A friend and I talked one day about the perils of a hurried life and how hazardous it is to our souls. The more we considered how much a hurried life turns our souls into raisins and preps us to give beef jerky instead of steak to the people we love, the more we agreed, a hurried life is actually a toxic life.
Hurried is different than busy or demanding. You can carry lots of responsibility without being hurried. Hurried is: rushed, distracted, frantic, uncreative, non-present. In fact, hurried strikes me as the enemy of being fully present. It is a seductress that lures us into working alone and frantically faster. It is that state of anxiety where the next 4-5 things on your to-do list preoccupy your thoughts and make it hard to stay focused on the people or tasks of the moment.
The key to living in a different way is not primarily dictated by the quantity of things on your plate, but by how you live with that plate. Of course, it just might be that you have too much on your plate. If so, you’ll have to do some surgical downsizing.
If you are driven and compulsive and have your identity all wrapped up in your work, you probably have tougher issues that I can help with in this post. There are no ego strokes to be gained by living as a harried lunatic. However, I can tell you that, the leader who lives an unhurried and unharried life offers a beacon of hope to everyone who is buried by the endless demands of a 24/7 world.
If you are open to new ideas that might inject breathing space — the influx of fresh air — into your daily workload, I have four keys to help you get started.
#1 KEY = Linger in the Seams
The seams are those moments between appointments, that short breather right after putting one task to bed, the gap created by someone who is late, or the cup of coffee before opening your computer at the beginning of the day.
If you pay attention to them, you will find you have lots of little seams in the ebb and flow of your day. You have lots of little cracks in your day, just stop and linger in them. Embrace the shift without rushing forward. Take a walk. Don’t rush into the next thing. Take a moment to mentally and emotionally put to bed whatever you just finished doing. Before plowing forward, stop and reflect, “what matters most in the appointment or project that comes next?” And, while you are at it, pray for the person or project you are stepping away from as well as the one you are about to move into. The world will wait.
#2 KEY = Practice Being Fully Present with People
This is not hard. Every time you are with someone, adopt the posture of extreme curiosity. Ask them questions. See if you can discover something new to learn. Hold your tongue from delivering that witty repartee and instead seek to ferret out the complexities of emotions they face.

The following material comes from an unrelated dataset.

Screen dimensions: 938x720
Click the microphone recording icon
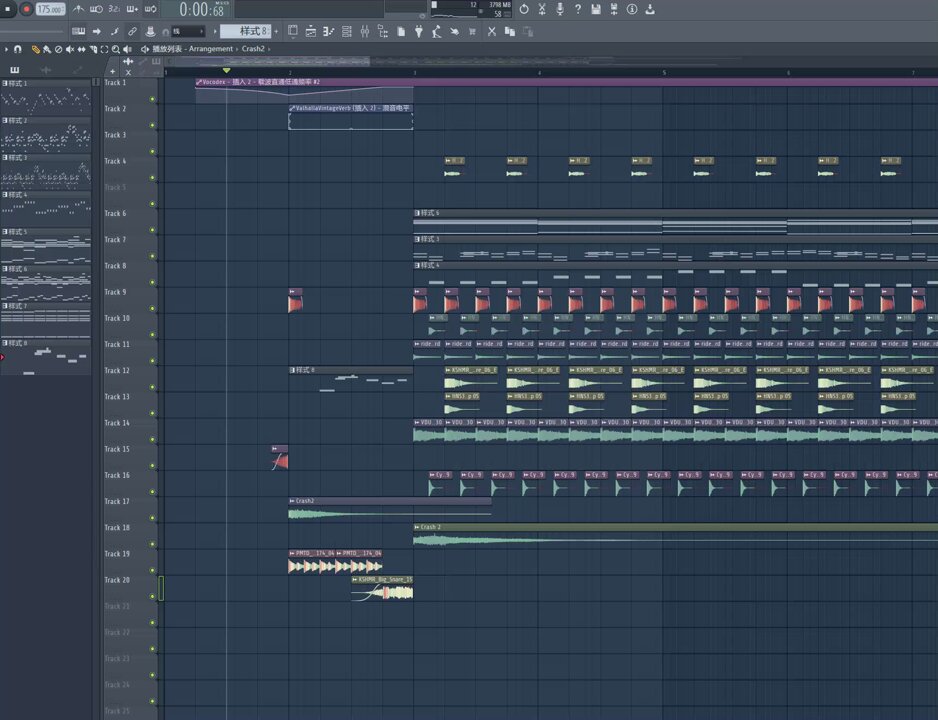pos(560,9)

Being fully present with people will demolish the feeling of “another appointment” and take you into a life filled with meaningful relationships.
#3 KEY = Set Aside Time for Follow Up
It seems that every appointment or meeting I have requires some level of follow-up work afterward. It might just be entering a few notes into my computer for future reference. Or, it might be specific assignments that came during the course of the meeting. When I forget about this reality and don’t plan time to address the follow-up work that happens, I find that it jambs up my schedule and contributes to a feeling of hurriedness–too much work, too little time.
The solution is rather simple. When entering an appointment into my calendar, I simultaneously enter another block of time (usually 50% as long as the initial appointment) during which I can get the follow-up work completed. Once in a while, I need longer than anticipated, but I am still way ahead of the game with much less schedule stress.
#4 KEY = Say NO to Something Every Day
I actually think that learning to say no is a leadership muscle that needs regular exercise in order to stay in shape. Try it. Say no to one request every day. Say no to an urgent “need” of someone who has a wonderful plan for your life. Say no to that temptation to squeeze in one more thing before wrapping things up for the day. Say no to a request to do something out of obligation that you honestly wouldn’t find much fun.
This tip may sound crazy or even selfish, but there is something powerful about exercising this muscle every day. Try it. You have plenty of opportunities to say no to things you should never have said yes to. As you do, you will tangibly remind yourself that you are not a victim. Your life and your schedule is populated by your choices.
These are only four practices, I’d bet you have others.
What have you tried that actually works?
Make a comment, extend the conversation.
Besides, today is Memorial Day. Do something besides work.